The Alberta government plans to auction oil sands
licences to 50,000 hectares of traditional Lubicon
lands on June 14, Lubicon band negotiator Kevin Thomas
said in a phone interview explaining the reference.
No land negotiations have taken place since 2003, he
said.
Canada has done nothing to end discrimination against
women with Indian status in matters of matrimonial
property, the committee also said.
"When a status woman marries a non-status man she
loses her status and all the rights that go with it
(under federal law)," said Doreen Silversmith of the
Six Nations Confederacy of southwestern Ontario, who
attended the Geneva meetings.
By comparison, a status man marrying a non-status
woman keeps his status.
"It's discrimination," Silversmith said. "It still
hasn't been resolved."
Relative to the general population, poverty rates
remain disproportionately high among "aboriginal
peoples, African-Canadians, immigrants, persons with
disabilities, youth, low-income women and single
mothers," the report said.
The same gap exists when it comes to access to water,
health, housing and education, it said. And aboriginal
and African-Canadian families "are over-represented in
families whose children are relinquished to foster
care."
The UN committee congratulated Canada on progress in
some areas.
Fewer people are living below what the federal
government calls the "low-income cut-off" line and
others call the poverty line. The rate improved to
11.2 per cent in 2004 compared to 13.7 per cent in
1998.
Maternity and parental benefits have been extended to
one year from six months, the committee said
approvingly.
Disparities between aboriginal people and the rest of
the population narrowed regarding infant mortality and
high school enrolment. Measures were taken toward
equal pay for equal work. And foreign aid currently
stands at 0.33 per cent of gross domestic product, up
from 0.27 per cent in 2004, the UN committee said.

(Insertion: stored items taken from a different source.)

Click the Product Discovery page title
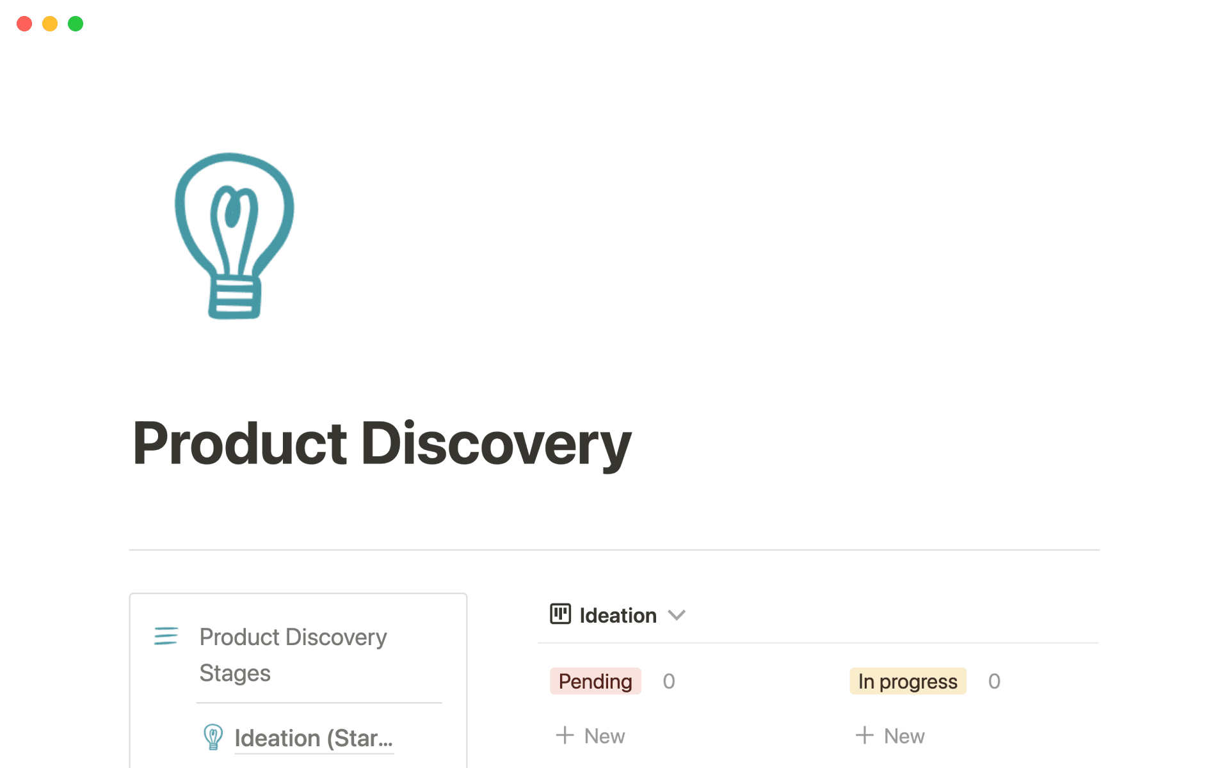Image resolution: width=1229 pixels, height=768 pixels. tap(382, 444)
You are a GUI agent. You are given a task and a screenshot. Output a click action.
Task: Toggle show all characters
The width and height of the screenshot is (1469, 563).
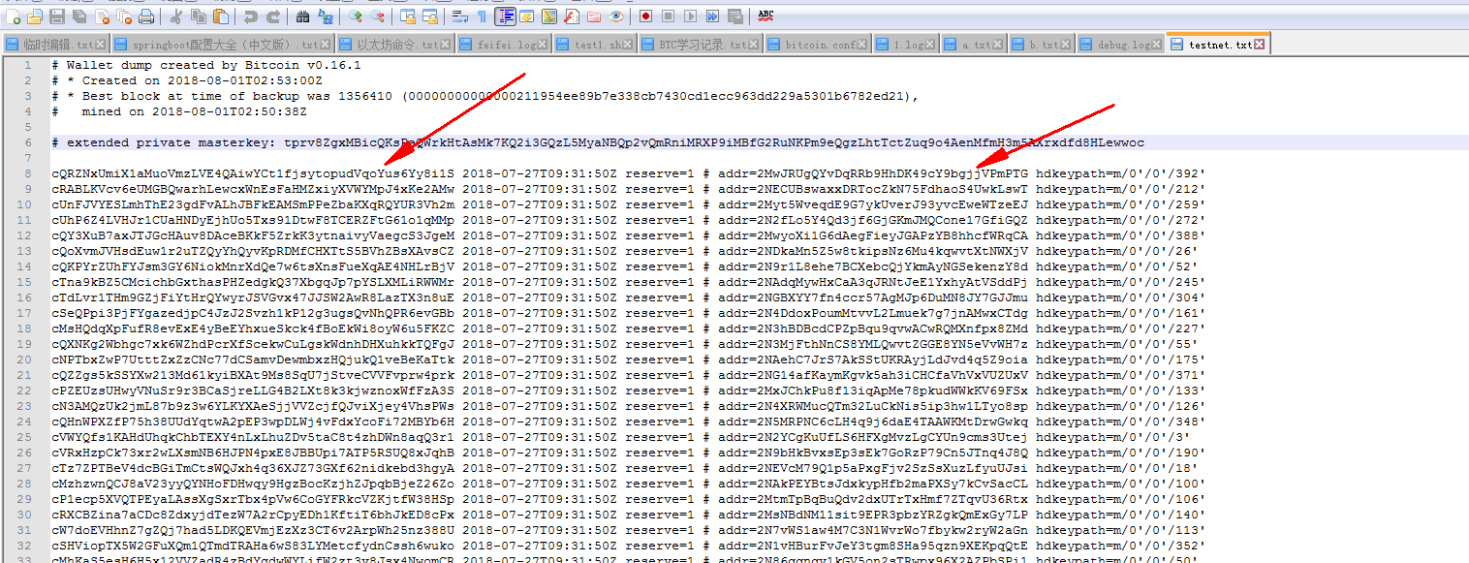pyautogui.click(x=481, y=16)
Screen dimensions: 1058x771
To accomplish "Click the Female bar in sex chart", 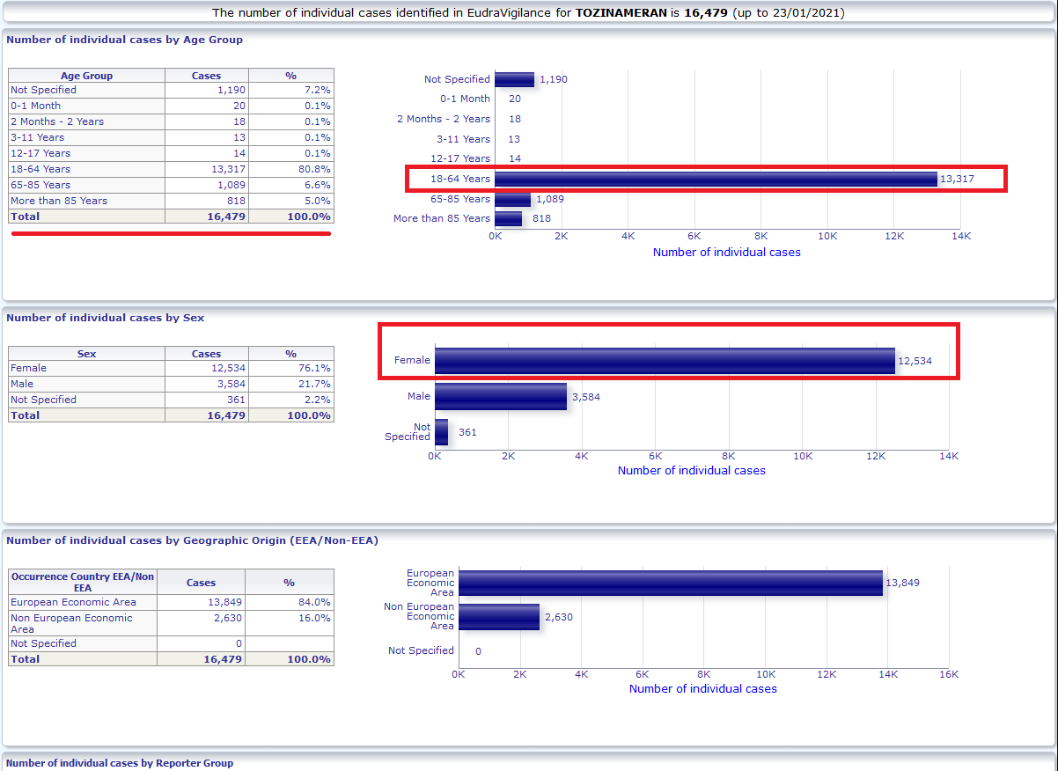I will [x=665, y=361].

In London yesterday, Amnesty International reported
that the focus on counter-terrorism and public
security in developed countries is draining attention
from crises afflicting the poor and underprivileged.
In its 2006 annual report, the human rights watchdog
also urged the UN to address abuses in the Darfur
region of western Sudan, where violence has killed
more than 180,000 people and displaced 2.5 million
since 2003.
Amnesty also urged Washington to close the prison in
Guantanamo Bay, Cuba, and asked for full disclosure on
prisoners implicated elsewhere in the "war on terror."